Drago, lui, n'éprouvait aucun tourment à l'idée que son père puisse être en train de jouer sa vie quelque part au service du Mage Noir le plus terrifiant de tous les temps. Il était plutôt soulagé à l'idée qu'il ne soit pas dans le Manoir la plupart du temps. Quand Drago le croisa pour la première fois depuis son retour de Poudlard, ils n'échangèrent que quelques mots avant que Lucius n'aille s'enfermer dans son bureau sans en ressortir pour le reste de la nuit.
Les préparatifs du Bal étaient étouffants, entre les hurlements de sa mère sur le pauvre Chubby et les décorations qui s'accumulaient dans chaque pièce où Drago entrait. Dès qu'il le pouvait, il se réfugiait chez Blaise. Ce dernier n'avait pas fait de nouvelle terreur nocturne, même si Théo avait pris l'habitude d'attendre qu'il s'endorme avant de faire pareil, juste au cas-où. Ils n'avaient eu aucune autre nouvelle de sa mère, et Drago commençait même à se dire que ça n'avait été qu'un cauchemar. Peut-être que Blaise avait simplement eu de la fièvre à cause du rhume qui avait contaminé tout Poudlard et que Drago avait imaginé ses pupilles dilatées.
Quand il ne pouvait pas s'y rendre, Drago passait son temps dans la bibliothèque du Manoir. Personne ne le dérangeait là-bas. Il pouvait pratiquer l'Occlumancie comme bon lui semblait : il s'entraîna à parer les attaques, à fermer sa bibliothèque mentale, et tria ses souvenirs. De temps en temps, il s'autorisait à penser à Granger. Il se rémoméra leurs trois baisers en ayant du mal à réaliser qu'ils provenaient de véritables souvenirs et non pas de ses rêves honteux qu'il avait depuis des années.

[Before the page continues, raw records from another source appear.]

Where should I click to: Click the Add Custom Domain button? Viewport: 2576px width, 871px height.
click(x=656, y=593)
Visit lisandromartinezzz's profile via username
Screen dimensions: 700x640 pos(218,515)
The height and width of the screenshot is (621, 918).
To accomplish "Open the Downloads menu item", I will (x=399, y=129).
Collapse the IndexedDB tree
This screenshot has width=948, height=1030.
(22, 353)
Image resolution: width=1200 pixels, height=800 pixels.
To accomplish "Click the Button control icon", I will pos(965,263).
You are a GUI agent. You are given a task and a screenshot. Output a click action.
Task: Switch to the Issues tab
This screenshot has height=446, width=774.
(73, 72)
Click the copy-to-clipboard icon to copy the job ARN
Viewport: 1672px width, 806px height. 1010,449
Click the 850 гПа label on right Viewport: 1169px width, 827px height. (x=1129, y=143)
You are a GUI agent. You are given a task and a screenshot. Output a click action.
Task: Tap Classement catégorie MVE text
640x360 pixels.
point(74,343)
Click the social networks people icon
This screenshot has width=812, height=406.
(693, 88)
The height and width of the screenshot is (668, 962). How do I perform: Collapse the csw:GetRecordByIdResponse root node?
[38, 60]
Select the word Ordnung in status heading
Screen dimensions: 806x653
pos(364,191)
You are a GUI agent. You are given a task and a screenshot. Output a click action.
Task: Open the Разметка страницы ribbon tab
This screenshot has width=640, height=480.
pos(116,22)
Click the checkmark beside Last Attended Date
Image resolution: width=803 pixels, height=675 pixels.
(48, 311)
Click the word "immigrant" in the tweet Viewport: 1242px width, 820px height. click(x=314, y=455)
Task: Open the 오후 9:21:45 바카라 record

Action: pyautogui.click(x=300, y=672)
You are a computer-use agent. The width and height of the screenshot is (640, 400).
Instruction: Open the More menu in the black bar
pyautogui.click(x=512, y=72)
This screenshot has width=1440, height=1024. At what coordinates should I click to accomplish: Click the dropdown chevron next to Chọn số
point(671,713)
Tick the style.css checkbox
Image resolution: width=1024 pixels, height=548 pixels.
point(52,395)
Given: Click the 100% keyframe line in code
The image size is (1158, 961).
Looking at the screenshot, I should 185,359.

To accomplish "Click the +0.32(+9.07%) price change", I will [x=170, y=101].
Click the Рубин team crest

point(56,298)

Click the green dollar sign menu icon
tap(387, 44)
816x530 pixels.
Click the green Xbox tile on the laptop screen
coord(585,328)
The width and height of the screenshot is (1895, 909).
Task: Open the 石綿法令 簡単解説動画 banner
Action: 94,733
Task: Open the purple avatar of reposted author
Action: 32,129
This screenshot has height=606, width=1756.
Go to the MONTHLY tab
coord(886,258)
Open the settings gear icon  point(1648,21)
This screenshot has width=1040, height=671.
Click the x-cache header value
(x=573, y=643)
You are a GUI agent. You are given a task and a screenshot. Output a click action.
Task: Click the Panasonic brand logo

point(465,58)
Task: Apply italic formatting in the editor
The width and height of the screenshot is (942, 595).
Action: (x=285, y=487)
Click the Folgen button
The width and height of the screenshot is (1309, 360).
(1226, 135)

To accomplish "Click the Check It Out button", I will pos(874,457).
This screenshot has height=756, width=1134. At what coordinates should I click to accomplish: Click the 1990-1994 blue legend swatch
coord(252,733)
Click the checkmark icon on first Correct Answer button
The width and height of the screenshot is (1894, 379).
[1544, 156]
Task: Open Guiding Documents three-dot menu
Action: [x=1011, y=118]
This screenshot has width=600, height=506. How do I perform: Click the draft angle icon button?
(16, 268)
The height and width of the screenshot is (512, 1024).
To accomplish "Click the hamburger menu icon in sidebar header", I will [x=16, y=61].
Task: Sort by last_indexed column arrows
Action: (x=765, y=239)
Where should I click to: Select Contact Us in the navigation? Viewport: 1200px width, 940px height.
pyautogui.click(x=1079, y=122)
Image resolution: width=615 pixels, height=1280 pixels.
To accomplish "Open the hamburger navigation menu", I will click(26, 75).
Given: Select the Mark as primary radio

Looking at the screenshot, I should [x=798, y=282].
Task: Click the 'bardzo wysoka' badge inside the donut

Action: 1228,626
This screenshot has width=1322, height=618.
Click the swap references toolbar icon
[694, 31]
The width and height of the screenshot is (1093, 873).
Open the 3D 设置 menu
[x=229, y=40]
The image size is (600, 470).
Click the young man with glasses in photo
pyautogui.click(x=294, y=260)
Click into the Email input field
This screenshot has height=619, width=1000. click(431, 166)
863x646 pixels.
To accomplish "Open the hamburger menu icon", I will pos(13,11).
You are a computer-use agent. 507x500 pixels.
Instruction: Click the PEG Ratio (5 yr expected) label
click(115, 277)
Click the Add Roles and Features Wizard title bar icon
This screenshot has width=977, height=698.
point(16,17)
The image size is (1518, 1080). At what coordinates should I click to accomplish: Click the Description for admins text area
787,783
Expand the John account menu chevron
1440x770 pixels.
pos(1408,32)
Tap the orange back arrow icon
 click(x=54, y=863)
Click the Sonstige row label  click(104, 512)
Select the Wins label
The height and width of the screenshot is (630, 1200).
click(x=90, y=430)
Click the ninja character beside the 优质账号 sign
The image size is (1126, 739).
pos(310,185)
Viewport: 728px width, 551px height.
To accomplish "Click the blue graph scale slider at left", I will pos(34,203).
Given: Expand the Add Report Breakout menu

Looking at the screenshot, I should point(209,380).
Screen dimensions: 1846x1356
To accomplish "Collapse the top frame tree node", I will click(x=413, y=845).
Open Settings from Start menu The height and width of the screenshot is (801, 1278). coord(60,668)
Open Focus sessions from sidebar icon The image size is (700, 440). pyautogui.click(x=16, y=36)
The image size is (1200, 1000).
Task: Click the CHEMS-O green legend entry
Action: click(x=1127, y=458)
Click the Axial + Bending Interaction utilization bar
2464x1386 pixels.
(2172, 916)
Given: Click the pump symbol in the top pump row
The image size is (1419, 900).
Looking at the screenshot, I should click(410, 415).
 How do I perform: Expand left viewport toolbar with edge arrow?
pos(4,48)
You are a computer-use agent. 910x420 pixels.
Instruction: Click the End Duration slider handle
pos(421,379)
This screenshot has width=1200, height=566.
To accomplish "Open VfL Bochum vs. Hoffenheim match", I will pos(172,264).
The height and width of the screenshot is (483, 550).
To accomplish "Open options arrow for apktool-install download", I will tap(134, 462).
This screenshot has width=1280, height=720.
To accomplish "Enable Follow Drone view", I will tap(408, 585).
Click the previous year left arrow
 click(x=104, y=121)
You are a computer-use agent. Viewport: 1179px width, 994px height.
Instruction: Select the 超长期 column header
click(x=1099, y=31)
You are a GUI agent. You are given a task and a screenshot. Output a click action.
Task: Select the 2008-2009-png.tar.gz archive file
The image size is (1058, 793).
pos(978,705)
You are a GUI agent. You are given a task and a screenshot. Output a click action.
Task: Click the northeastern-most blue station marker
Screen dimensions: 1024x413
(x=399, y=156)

Le 23 au soir, la veille du Bal de Noël des Malefoy, Drago dîna en compagnie de ses deux parents pour la première fois depuis le début des vacances. Ils étaient tous habillés pour l'occasion, malgré le fait qu'ils n'étaient que trois, et la table était remplie de mets appétissants bien trop nombreux. Drago attendit que son père mange en premier pour prendre sa première bouchée, puis ils mangèrent dans un silence de plomb. Ce ne fut que quand Drago eut terminée sa seconde assiette que sa mère prit la parole :
"Drago, je t'ai acheté un costume sur-mesure pour le Bal de demain, fait à Paris, qui va avec celui de ton père."
Drago hocha la tête, et en voyant le peu d'enthousiasme que manifestaient les deux hommes à la table, Narcissa continua d'une voix posée :
"Cette année, le thème est vert et rouge. J'ai réservé le fameux orchestre féérique que nous avons eu la chance d'écouter pendant cette réception en Italie, Lucius, tu te souviens ?"
Le père de Drago grogna vaguement en guise de réponse.
"Ça devrait être le plus beau Bal de l'année." se réjouit sa mère, sans parler à quelqu'un en particulier. "Tout le monde ne parlera que de ça pendant des mois."
"Je dois voir la liste des invités." ordonna Lucius, sa voix opposée à celle de Narcissa.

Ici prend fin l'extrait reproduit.